When plants are exposed to hypoxic conditions, the level of γ-
aminobutyric acid (
GABA) in plant tissues increases by several orders of magnitude. The physiological rationale behind this elevation remains largely unanswered. By combining genetic and electrophysiological approach, in this work we show that
hypoxia-induced increase in
GABA content is essential for restoration of membrane potential and preventing ROS-induced disturbance to cytosolic K+ homeostasis and Ca2+ signaling. We show that reduced O2 availability affects
H+-ATPase pumping activity, leading to membrane depolarization and K+ loss via outward-rectifying GORK channels.

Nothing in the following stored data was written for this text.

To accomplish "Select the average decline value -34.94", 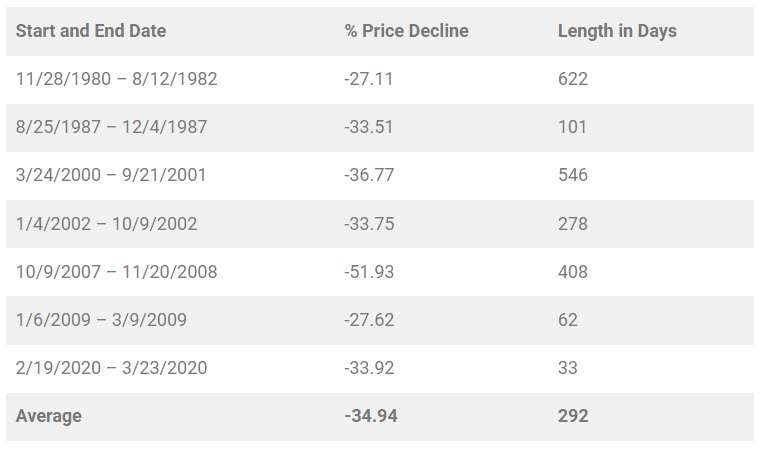I will (x=371, y=416).
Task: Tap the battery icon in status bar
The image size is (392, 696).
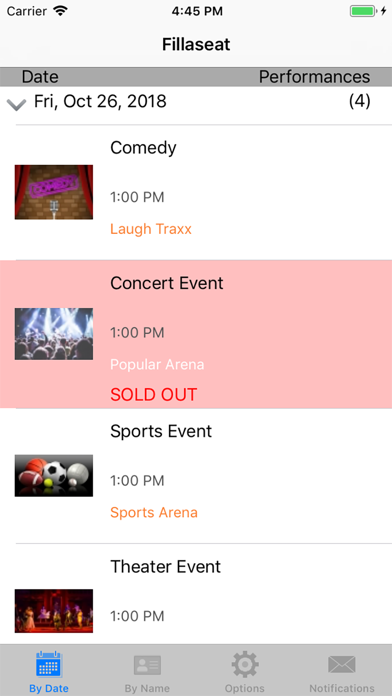Action: pyautogui.click(x=363, y=11)
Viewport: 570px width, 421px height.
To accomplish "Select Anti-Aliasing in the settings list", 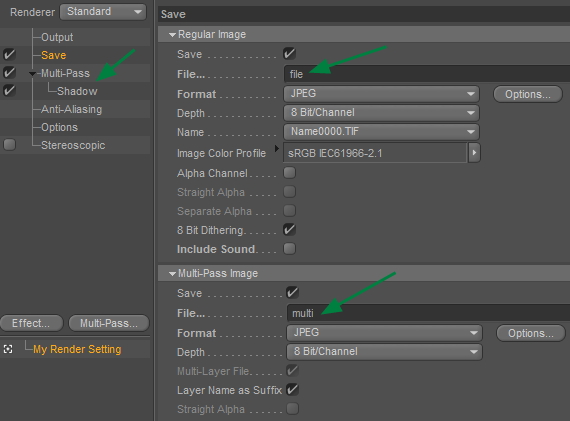I will (72, 109).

Hypoxia stress also results in H2O2 accumulation in the cell that activates ROS-inducible Ca2+ uptake channels and triggers self-amplifying "ROS-Ca hub," further exacerbating K+ loss via non-selective
cation channels that results in the loss of the cell's viability.
Hypoxia-induced elevation in the
GABA level may restore membrane potential by pH-dependent regulation of
H+-ATPase and/or by generating more energy through the activation of the
GABA shunt pathway and TCA cycle. Elevated
GABA can also provide better control of the ROS-Ca2+ hub by transcriptional control of RBOH genes thus preventing over-excessive H2O2 accumulation. Finally,
GABA can operate as a
ligand directly controlling the open probability and conductance of K+ efflux GORK channels, thus enabling plants adaptation to hypoxic conditions.